À peu près à la même époque, j’obtenais énormément de feedback des utilisateurs de Keras et j’ai été pour le moins surpris : les gens utilisaient Keras pour résoudre des problèmes dont j’ignorais qu’il s’agissait de problèmes – comme l’automatisation d’une ferme d’élevage de poissons en Norvège. Cela m’a ouvert les yeux sur un fait : le deep learning est un outil incroyablement puissant. Nous n’allions pas en percevoir le potentiel intégral si nous attendions que les chercheurs de Google, Microsoft ou Amazon résolvent tous les problèmes que l’on pourrait résoudre avec. Pourquoi ? Parce que, pour commencer l’industrie de la tech, souvent, n’est pas consciente des problèmes que l’on pourrait résoudre avec !
Et donc pour réaliser le plein potentiel de l’IA, il nous fallait rendre ces technologies complètement accessibles, les placer dans les mains de quiconque a une idée et quelques compétences en codage. De cette façon, ceux qui sont familiers de certains problèmes peuvent commencer à les résoudre eux-mêmes. Un peu comme pour les sites Web : de nos jours, n’importe qui peut en créer un sans avoir à se reposer sur l’industrie de la tech.

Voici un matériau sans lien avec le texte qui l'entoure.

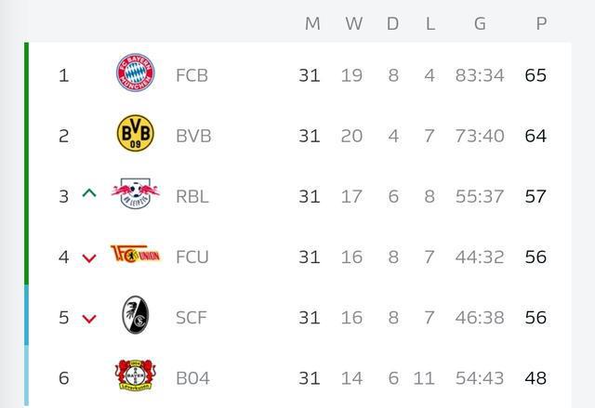Sort by the P points column header
This screenshot has height=408, width=595.
(x=541, y=24)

Et c’est donc le futur que j’ai voulu bâtir : un futur où l’IA est un outil complètement accessible à qui ce soit.
En octobre 2016, le responsable de TensorFlow m’a contacté et m’a proposé de rejoindre leur équipe afin d’intégrer Keras dans TensorFlow. J’ai accepté. Puis, début 2018, les directeurs du projet TensorFlow ont décidé d’adopter Keras comme interface de haut niveau pour leur prochaine version majeure. Je n’ai eu aucune influence sur cette décision.
Depuis, Keras a été adopté par 2,5 millions de développeurs et c’est devenu la base de certains des systèmes d’IA les plus avancés du monde, notamment la Waymo, voiture auto-pilotée, ou encore le moteur de recommandation de Google. »
Keras, c’est quoi au juste ?
Résumons-nous :
- Keras est une interface de haut niveau pour la gestion du deep learning ;
- Keras est une bibliothèque Python open source qui facilite la mise en œuvre de réseaux neuronaux ;
- en tant qu’application de haut niveau, Keras exploite la puissance de bibliothèques de bas niveau telles que TensorFlow, CNTK, MXNet ou PlaidXML ;
- TensorFlow a adopté Keras comme son interface officielle.
Keras a ainsi représenté un tour de force, celui de rendre le deep learning accessible à un vaste nombre d’utilisateurs. Il offre notamment la possibilité de « prototyper » aisément des applications de deep learning. On estime que le nombre d’utilisateurs de Keras s’est multiplié par deux chaque année depuis son apparition. Parmi les géants du high-tech qui ont contribué au développement de Keras figurent non seulement Google mais aussi Microsoft, Amazon, et Nvidia.
Quels sont les usages typiques de Keras ?
Keras est couramment employé pour résoudre des questions de deep learning hautement complexes telles que :
- piloter une voiture en autonome ;
- effectuer des recommandations en fonction de ses propres goûts et de ceux d’une communauté ;
- entretenir une conversation intelligente comme le fait ChatGPT ;
- reconnaître et classer des images : chien, chat, etc. ;
- identifier des objets ;
- identifier des personnes sur une photographie ;
- jouer aux échecs...
Qui sont les grands utilisateurs de Keras ?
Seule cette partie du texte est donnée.